Outside of LPO, I would hope some routine legal services require some sort of standalone licensing or certification. I'm thinking in terms of state professional licensing, not ABA, perhaps something akin to the regulation of the insurance industry, for providing legal services to the masses. The gist behind LLB's two-part series of "Providing Routine Legal Services to the 'Masses' in the 21st Century" posts, listed below, is that many people need affordable legal services for fairly routine matters that do not require a lawyer but cannot obtain them outside of the e-Commerce market because of the current unauthorized practice of law standard.

In Brown's second 3 Geeks post, he calls attention to a recently published Brookings Institution monograph, First Thing We Do, Let's Deregulate All the Lawyers (Aug. 2011) by Clifford Winston, Robert W. Crandall and Vikram Maheshri. A big hat tip for the cite. Just ordered the work to see where the authors stand on this issue and the arguments they make. Do check out Brown's current 3 Geeks posts. Hopefully he will be following up on this topic with additional posts.

Bread and Butter Distinctions. The issue may be framed as what is the "bread and butter" work that requires licensed attorneys to perform and what "bread and butter" legal services work does not require a lawyer? It's going to be difficult to draw a bright line test. Certainly representing a client in litigation is one area where a licensed attorney is needed in most matters. Personally I cringe when pro se patrons come to our little county law library for non-criminal court matters because we are restricted in the assistance we can provide. I believe those restrictions on law librarians are sound but wish some sort of "right" to counsel existed in civil matters. Not likely, and legal services agencies staffed by attorneys are overloaded with work.

However, in terms of routine document creation matters, even routine court filings, affordable legal services by way of qualified and licensed legal assistants working independently of law firms and eCommerce sites  could be viewed as an alternative business structure for the provision of legal services if licensed by state agencies. The ABA-legal academy cartel might not like it but a vendor-turned-competitor like TR Legal (or any other major "professional legal services" vendor) can see the revenue generation potential based on the H&R Block storefront model for legal services not requiring attorney staff. The storefront model for attorneys didn't work but a legal services model could. WEXIS could hire qualified legal assistants who have access to WEXIS online resources for standardized work product creation specific to state legal requirements that are pretty boilerplate but difficult for the average person to understand in sufficient specificity...

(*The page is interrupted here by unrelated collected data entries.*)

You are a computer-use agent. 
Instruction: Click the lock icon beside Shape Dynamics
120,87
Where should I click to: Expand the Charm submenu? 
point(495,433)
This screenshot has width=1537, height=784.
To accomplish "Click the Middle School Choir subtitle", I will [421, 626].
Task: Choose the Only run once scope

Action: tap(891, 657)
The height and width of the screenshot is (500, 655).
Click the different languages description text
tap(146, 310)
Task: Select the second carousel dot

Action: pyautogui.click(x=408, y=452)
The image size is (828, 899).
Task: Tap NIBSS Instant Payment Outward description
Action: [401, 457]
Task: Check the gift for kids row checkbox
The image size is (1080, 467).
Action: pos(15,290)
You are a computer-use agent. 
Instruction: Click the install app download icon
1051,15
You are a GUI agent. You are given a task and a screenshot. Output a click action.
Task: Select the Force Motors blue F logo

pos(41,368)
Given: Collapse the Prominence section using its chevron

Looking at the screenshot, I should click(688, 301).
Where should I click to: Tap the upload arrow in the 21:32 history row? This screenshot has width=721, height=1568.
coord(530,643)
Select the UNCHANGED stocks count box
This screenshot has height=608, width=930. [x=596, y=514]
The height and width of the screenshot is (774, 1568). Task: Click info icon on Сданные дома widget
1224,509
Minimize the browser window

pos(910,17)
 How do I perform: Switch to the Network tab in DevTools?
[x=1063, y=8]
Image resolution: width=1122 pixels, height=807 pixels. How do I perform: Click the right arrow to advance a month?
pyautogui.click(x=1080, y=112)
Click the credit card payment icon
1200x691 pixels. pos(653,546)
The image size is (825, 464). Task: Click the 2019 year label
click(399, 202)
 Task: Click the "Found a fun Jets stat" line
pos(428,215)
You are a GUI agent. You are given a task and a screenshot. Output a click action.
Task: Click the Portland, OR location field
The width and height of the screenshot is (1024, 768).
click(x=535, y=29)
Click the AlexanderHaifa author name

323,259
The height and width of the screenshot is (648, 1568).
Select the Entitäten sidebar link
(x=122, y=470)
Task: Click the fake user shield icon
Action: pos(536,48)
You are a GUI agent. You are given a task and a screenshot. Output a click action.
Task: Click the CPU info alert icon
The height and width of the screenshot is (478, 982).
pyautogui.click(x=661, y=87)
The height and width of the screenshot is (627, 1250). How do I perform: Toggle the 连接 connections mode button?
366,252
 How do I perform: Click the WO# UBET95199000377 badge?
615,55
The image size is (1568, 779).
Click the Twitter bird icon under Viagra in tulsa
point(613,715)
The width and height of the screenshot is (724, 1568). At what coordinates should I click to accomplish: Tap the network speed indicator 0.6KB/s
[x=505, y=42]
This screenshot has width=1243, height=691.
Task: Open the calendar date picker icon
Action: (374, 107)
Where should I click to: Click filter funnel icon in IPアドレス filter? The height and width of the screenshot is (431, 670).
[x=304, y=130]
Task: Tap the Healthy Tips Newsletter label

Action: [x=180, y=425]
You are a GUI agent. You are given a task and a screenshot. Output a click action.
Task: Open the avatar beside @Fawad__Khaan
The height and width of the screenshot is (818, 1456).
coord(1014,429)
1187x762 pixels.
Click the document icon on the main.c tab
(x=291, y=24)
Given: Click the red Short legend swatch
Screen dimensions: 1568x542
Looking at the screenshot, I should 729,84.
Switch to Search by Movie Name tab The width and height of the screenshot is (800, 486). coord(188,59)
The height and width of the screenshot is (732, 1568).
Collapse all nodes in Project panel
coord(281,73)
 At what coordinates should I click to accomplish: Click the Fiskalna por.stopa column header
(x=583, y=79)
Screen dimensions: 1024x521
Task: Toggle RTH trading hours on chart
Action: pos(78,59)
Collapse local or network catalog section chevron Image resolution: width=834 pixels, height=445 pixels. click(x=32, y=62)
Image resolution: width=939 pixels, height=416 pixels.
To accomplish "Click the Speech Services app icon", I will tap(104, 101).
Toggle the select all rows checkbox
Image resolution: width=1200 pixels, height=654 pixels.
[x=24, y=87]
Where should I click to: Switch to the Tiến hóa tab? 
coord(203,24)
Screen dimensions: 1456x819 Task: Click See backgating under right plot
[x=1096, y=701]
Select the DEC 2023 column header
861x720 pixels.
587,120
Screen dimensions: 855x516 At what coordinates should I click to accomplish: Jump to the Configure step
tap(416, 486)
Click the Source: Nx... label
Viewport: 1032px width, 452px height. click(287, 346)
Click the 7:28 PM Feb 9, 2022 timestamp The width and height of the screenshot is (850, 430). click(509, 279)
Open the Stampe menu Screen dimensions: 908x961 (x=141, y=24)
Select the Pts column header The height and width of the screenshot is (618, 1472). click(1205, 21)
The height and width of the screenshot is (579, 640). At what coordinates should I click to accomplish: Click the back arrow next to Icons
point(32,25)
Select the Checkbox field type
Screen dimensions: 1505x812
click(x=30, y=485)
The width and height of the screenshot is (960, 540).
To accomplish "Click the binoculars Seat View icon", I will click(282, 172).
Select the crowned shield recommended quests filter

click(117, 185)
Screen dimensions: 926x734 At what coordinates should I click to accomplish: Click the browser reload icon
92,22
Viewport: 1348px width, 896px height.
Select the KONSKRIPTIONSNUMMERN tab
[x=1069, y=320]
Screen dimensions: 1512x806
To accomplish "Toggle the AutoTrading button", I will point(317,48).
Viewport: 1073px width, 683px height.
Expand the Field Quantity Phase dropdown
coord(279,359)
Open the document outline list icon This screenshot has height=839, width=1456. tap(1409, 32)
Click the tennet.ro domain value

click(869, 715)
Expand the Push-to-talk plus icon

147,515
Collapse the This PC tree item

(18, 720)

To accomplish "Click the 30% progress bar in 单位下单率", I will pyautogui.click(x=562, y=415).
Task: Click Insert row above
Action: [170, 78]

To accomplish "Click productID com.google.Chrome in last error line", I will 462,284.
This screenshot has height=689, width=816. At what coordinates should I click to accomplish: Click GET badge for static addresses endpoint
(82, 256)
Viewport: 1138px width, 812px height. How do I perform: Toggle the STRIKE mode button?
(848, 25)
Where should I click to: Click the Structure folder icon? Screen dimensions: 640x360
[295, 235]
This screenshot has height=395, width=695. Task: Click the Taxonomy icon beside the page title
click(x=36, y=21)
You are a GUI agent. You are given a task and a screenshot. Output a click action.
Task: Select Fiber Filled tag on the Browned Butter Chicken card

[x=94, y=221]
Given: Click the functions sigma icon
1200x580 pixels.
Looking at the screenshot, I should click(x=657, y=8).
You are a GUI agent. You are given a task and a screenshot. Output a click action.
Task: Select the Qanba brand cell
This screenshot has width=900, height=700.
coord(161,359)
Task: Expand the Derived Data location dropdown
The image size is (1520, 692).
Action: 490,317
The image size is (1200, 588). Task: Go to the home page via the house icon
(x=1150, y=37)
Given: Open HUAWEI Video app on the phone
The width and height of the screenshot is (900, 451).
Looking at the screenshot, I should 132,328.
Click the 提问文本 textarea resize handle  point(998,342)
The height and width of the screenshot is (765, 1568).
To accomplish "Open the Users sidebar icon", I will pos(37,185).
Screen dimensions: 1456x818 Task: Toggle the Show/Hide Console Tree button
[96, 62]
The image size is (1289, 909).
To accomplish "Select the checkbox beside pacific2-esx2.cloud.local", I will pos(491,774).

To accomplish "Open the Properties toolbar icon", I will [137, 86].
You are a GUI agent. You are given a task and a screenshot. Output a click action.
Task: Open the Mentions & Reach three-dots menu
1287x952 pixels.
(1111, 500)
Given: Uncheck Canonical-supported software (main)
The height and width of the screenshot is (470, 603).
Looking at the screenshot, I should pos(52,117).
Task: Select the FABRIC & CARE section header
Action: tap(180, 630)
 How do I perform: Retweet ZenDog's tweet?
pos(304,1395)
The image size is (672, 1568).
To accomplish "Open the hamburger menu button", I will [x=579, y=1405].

And this might not be a "bad thing" since the market for licensed routine personalized legal service at an affordable price is huge and needed by folks who can't afford an attorney. There is market for this. H&R Block has proved the concept for storefront tax prep. Quicken has proved the concept on the Web by way of apps. I do not see how the ABA-legal academy cartel can stop progress. "Bread and butter" business structures will eventually be bifurcated into those which require a JD and those which do not. Consumers will have the option to retain JD-expertise for the latter. However, like the example set in tax prep, individual and even some corporate structures  who already do not need to toil for hours over tax formalities or hiring an accountant to do the work, will find  that similar routine legal matters provided by legal services products and services which do not require a lawyer "cost effective." This will trump the two current options: lawyers or legal DIY. [JH]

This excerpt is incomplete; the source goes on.